28. The method according to claim 1 wherein the initial protein source comprises: mechanically extracted soybean meal, and the soybean meal RUP is increased by the process by about 20%; solvent extracted soybean meal, and the soybean meal RUP is increased by the process by about 30%; cottonseed meal, and the cottonseed meal RUP is increased by the process by about 18%; or combinations thereof.

29. The method according to claim 28, wherein: the initial protein source comprises mechanically extracted soybean meal, and the soybean meal RUP is increased by 59% to about 78%; the initial protein source comprises solvent extracted soybean meal, and the soybean meal RUP is increased from about 38% to about 69%; or the initial protein source comprises cottonseed meal, and the cottonseed meal RUP is increased from 43% to 61%.

30. The method according to any of claims 1-29 further comprising adding lysine.

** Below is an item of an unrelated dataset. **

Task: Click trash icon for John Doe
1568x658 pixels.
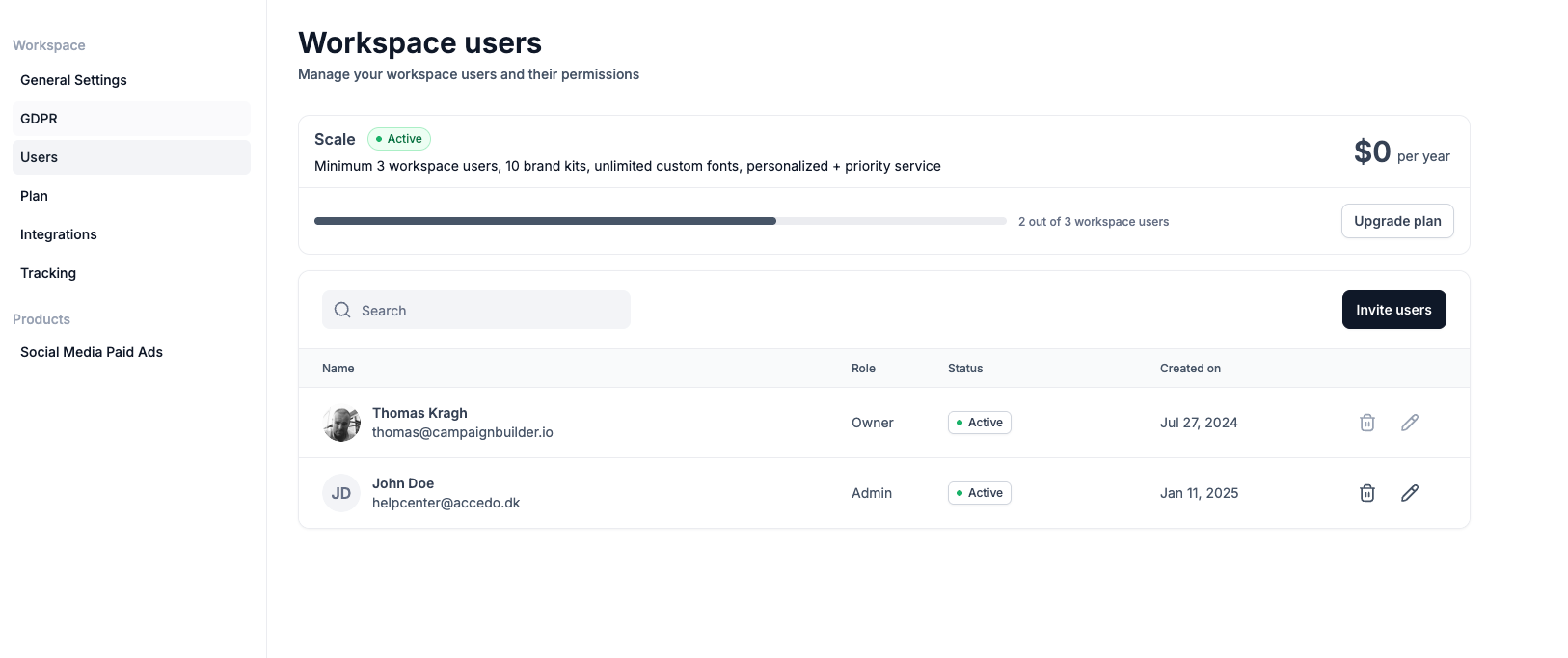Action: [x=1366, y=493]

31. The method according to claim 30 comprising adding liquid lysine (1.5% vol/wt; 50% lysine) to the protein mixture.

32. The method according to claim 1 wherein the processing aid comprises molasses (3% wt/wt), inactivated dry brewer’s yeast (1% wt/wt), protease enzyme (0.05% wt/wt) and 0.2% ZnSQi (35% Zn).

33. The method according to claim 1 wherein the processing aid comprises reactive calcium oxide (1% wt/wt) and ZnSO4(0.2%; 35% Zn).

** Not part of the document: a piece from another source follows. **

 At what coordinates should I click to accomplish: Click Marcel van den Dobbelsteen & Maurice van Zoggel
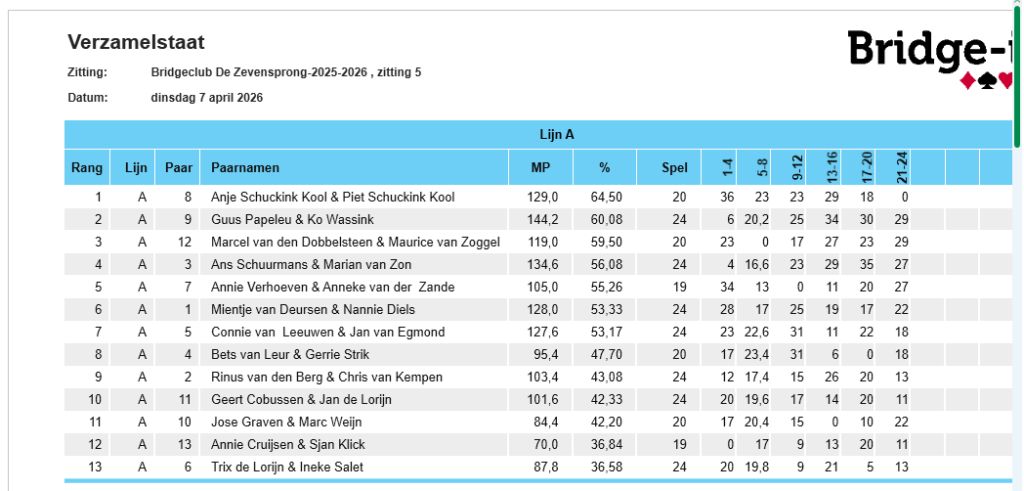tap(355, 242)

34. The method according to claim 1 comprising adding glycerin to reduce water addition to the process from 25% to 20% vol/wt.

35. The process according to claim, 1 wherein: the protein source comprises soybean meal and canola oil; and the processing aids are selected from molasses (3% wt/wt), inactivated dry brewer’s yeast (1% wt/wt), protease enzyme (0.05% wt/wt) 0.2% ZnSOi (35% Zn), calcium oxide (1% wt/wt), and combinations thereof.

36. The method according to claim 35 wherein the RUP of mechanically extracted soybean meal improved by 20% with processing.

37. The method according to claim 1 wherein processing the protein mixture increased REAA by 39 grams per kg of dry weight.

38. The method according to claim 1 wherein processing improved the mean REAAi for (Met + Lys + His), the three amino acids that are considered most limiting for milk protein synthesis.

39. The method according to claim 1 wherein heating the mixture comprises increasing a mixture temperature to 160 °F to 250 °F.

40. A method, comprising: mixing selected protein sources to form a protein mixture having an amino acid pattern that aligns with ruminant lean tissue, milk protein, or both, wherein the protein sources are selected from oil seeds, grains, pulses, legumes, animal proteins, grain processing coproducts, gluten feed, gluten meal, and combinations thereof; adding processing aids to the protein mixture, wherein the processing aids are selected from 0.5 wt % to 2 wt % of inactivated saccharomyces yeast to provide reactive sugars found in the yeast cell wall (galactose) and cell soluble fraction (ribose); 0.5 wt % to 3 wt % of reducing sugars selected from xylose, glucose, sucrose, glucose, or combinations thereof; 0.01 to 0.2 wt % of a protease enzyme; 500 to 1,000 ppm of a divalent metal ion selected from Zn, Cu or Fe; or combinations thereof; adding a solvent to the protein mixture to form a solvent protein mixture, wherein the solvent is added at 1 wt% to 15 wt%, and is selected from water, glycerin, crude glycerol, high fructose corn syrup, liquid whey, and combinations thereof; agitating the solvent protein mixture and increasing mixture temperature to 160 °F to 250 °F; drying the solvent protein mixture to form a dried protein mixture having a moisture content of from 6 wt % to 8 wt %; processing the dried protein mixture to produce a final feed mixture having a particle size of from 800 to 1200 microns; and tempering the final feed mixture.

41. The method according to claim 40 wherein the protein sources comprise soybean meal, canola meal, cottonseed meal, and combinations thereof.

42. The method according to claim 40 wherein the divalent metal ion is Zn provided by ZnSO .

43. A product, produced according to the method of claim 1.

44. A product, produced according to the method of claim 40.

45. A method, comprising: providing a product according to either claim 43 or 44; and feeding the product to a feed animal.

46. The method according to claim 45 wherein the feed animal is a ruminant.